# PlastiDip..who loves it, who hates it?



## trevor_geiger (Nov 29, 2012)

I've been using plastidip for a little while now and for the life of me I cannot get a straight clean cut line whenever I peel off the tape. I love the product don't get me wrong but either I must be doing something wrong or I just don't know what I'm doing. Lol.


----------



## Hack (Jul 10, 2013)

Peel the tape while it's still wet 

-Posted from my Galaxy Note 2 on VZW's LTE network.


----------



## trevor_geiger (Nov 29, 2012)

Hack said:


> Peel the tape while it's still wet
> 
> -Posted from my Galaxy Note 2 on VZW's LTE network.
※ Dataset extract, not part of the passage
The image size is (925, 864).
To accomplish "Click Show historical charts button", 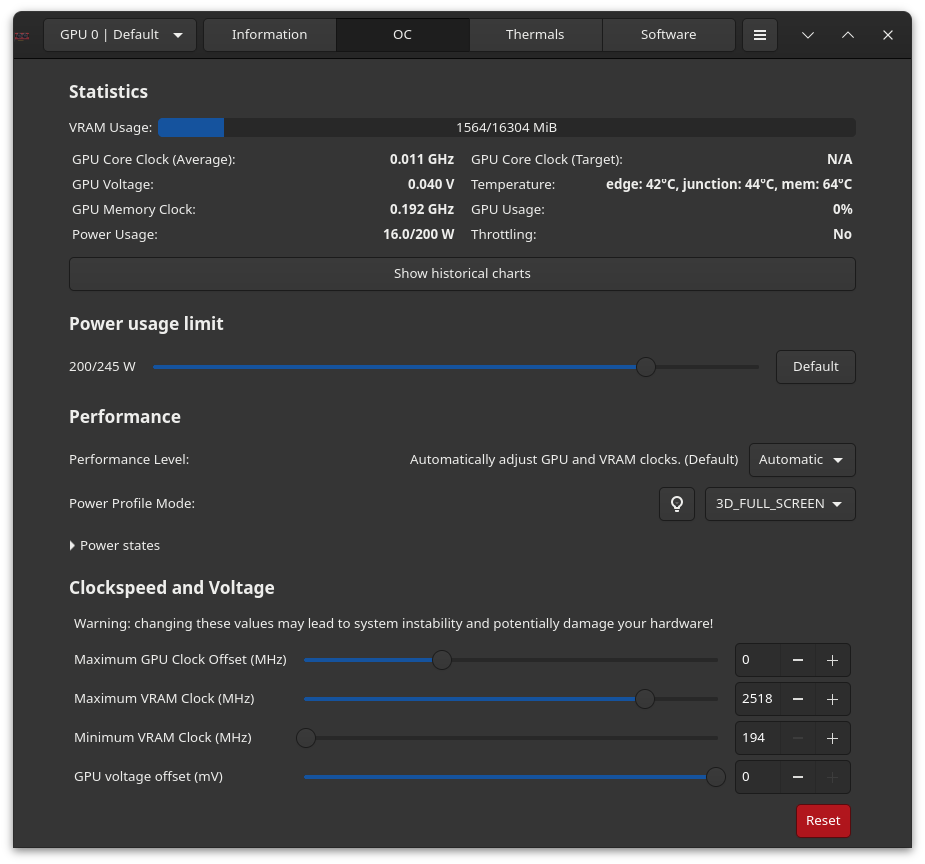I will [x=462, y=274].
I was told that after the first time I dipped my car parts, now I just spent all day dipping and the same result came out when I peeled it while it still being wet, now with that said I did do 4 coats of black and 2 coats of gloss.


----------



## brian v (Dec 25, 2011)

I am going to hold my comments for now !! --Smurf oh Smurf take it away !


Dang ,
...........Dipped ,
---------------Cruzen !


----------



## trevor_geiger (Nov 29, 2012)

brian v said:


> I am going to hold my comments for now !! --Smurf oh Smurf take it away !
> 
> 
> Dang ,
> ...


Lol thanks


----------



## cruzingont (Aug 5, 2013)

I have only used it to do my gold chev emblems and painted them black,never had a problem and would never use the stickers.

My question would be what are you painting?

Have you watched any of the vids on utube?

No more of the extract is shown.